Introduction to Group Theory
Text: Basic Algebra I: Second Edition
Prof: Dr Vinayak Vatsal
Nike is a humorous professor who cares about his students. The homework he set was also useful in getting a mastery of the material in the course. Unfortunately, the textbook was made up of large, listless walls of text that prove half a dozen theses arbitrarily before deciding to declare that a theorem worthy of a name has been proven. Thus it cannot be readily used as a reference book and is difficult to read. The classes were significantly better, but from time to time also suffered from a lack of direction and interest. Group theory, on the other hand, is a fascinating field and the proofs often use a lot of creativity.

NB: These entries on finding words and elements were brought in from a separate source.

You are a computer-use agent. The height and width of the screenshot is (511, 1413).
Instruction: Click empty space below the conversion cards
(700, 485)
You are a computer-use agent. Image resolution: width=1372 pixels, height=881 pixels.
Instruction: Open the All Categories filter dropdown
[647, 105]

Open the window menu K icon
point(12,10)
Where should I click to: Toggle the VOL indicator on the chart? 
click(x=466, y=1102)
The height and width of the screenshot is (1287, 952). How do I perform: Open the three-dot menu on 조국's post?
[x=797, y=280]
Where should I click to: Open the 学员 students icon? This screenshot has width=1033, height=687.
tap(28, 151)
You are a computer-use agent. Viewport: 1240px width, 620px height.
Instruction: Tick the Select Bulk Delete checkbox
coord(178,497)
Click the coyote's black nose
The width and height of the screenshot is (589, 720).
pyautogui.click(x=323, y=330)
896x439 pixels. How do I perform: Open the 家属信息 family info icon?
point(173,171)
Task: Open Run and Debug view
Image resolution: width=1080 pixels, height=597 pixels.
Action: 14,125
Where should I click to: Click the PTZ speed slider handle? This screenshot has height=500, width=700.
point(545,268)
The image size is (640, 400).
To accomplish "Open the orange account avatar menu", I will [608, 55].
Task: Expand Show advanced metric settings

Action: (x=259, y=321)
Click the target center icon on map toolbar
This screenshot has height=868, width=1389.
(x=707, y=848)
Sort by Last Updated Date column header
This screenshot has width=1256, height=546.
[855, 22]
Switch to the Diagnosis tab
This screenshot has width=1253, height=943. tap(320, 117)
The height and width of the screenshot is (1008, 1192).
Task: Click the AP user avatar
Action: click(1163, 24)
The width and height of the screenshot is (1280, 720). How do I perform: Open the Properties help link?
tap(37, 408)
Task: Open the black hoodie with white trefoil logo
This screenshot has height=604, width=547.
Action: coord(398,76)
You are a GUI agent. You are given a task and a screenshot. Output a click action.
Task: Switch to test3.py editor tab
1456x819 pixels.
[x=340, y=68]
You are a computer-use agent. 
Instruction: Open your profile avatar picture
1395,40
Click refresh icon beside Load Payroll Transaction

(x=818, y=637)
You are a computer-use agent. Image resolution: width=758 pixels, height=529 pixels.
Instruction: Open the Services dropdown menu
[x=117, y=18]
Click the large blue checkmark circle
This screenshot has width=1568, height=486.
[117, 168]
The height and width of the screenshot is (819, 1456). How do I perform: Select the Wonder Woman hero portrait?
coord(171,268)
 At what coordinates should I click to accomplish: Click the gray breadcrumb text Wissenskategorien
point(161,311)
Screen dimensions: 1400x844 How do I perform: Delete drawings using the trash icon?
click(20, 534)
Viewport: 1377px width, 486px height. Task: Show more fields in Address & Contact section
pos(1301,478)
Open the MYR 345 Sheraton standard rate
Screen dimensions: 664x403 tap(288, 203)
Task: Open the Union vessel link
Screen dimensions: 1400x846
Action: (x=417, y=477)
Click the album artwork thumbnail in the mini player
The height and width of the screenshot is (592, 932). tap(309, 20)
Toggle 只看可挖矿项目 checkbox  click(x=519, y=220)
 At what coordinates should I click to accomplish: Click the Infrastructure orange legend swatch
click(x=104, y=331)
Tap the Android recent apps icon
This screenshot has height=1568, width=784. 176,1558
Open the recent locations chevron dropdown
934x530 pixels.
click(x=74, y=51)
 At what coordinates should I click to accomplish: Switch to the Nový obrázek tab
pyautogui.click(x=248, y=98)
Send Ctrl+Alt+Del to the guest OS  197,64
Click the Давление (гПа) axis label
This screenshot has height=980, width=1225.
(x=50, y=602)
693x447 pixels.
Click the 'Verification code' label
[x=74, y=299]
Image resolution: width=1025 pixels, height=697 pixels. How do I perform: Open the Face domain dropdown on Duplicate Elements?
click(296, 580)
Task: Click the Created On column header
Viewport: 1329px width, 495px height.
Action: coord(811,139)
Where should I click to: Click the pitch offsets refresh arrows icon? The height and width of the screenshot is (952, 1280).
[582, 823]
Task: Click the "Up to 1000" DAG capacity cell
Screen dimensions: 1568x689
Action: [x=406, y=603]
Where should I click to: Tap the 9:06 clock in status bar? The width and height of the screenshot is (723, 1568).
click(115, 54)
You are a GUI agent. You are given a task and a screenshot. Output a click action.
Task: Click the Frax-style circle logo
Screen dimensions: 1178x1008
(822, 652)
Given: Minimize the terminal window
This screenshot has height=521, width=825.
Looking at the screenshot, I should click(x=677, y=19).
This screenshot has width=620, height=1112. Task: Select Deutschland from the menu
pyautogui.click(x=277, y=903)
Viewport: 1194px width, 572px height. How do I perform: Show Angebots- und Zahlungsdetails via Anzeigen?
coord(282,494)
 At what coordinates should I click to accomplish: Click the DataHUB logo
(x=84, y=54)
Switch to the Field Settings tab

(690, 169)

I found the material in this course difficult, but since it was an introductory class, I felt I had enough time to master the relevant concepts. Unfortunately, the relatively few iClickers were weighted 10% of the grade and the exams were not difficult but punished small mistakes a lot. Also, the final exam used a peculiar notation and seemed almost entirely about symmetric groups and had no questions about abstract group theory. As a result, the average was quite low in this course.
Action on groups
Finite Abelian groups
Free group and generators
Action on groups: Useful to get some practice with a couple of these actions before one can start seeing the action that occurs in problems
Proving isomorphisms/finding a bijection: Often one can use the obvious or ‘canonical’ map, other times you need to do some clever
Counting elements of a certain order in abelian groups: Can make careless mistakes, double check your answer!
An interesting topic, the homework problems were fun, wished the textbook and exams were structured differently.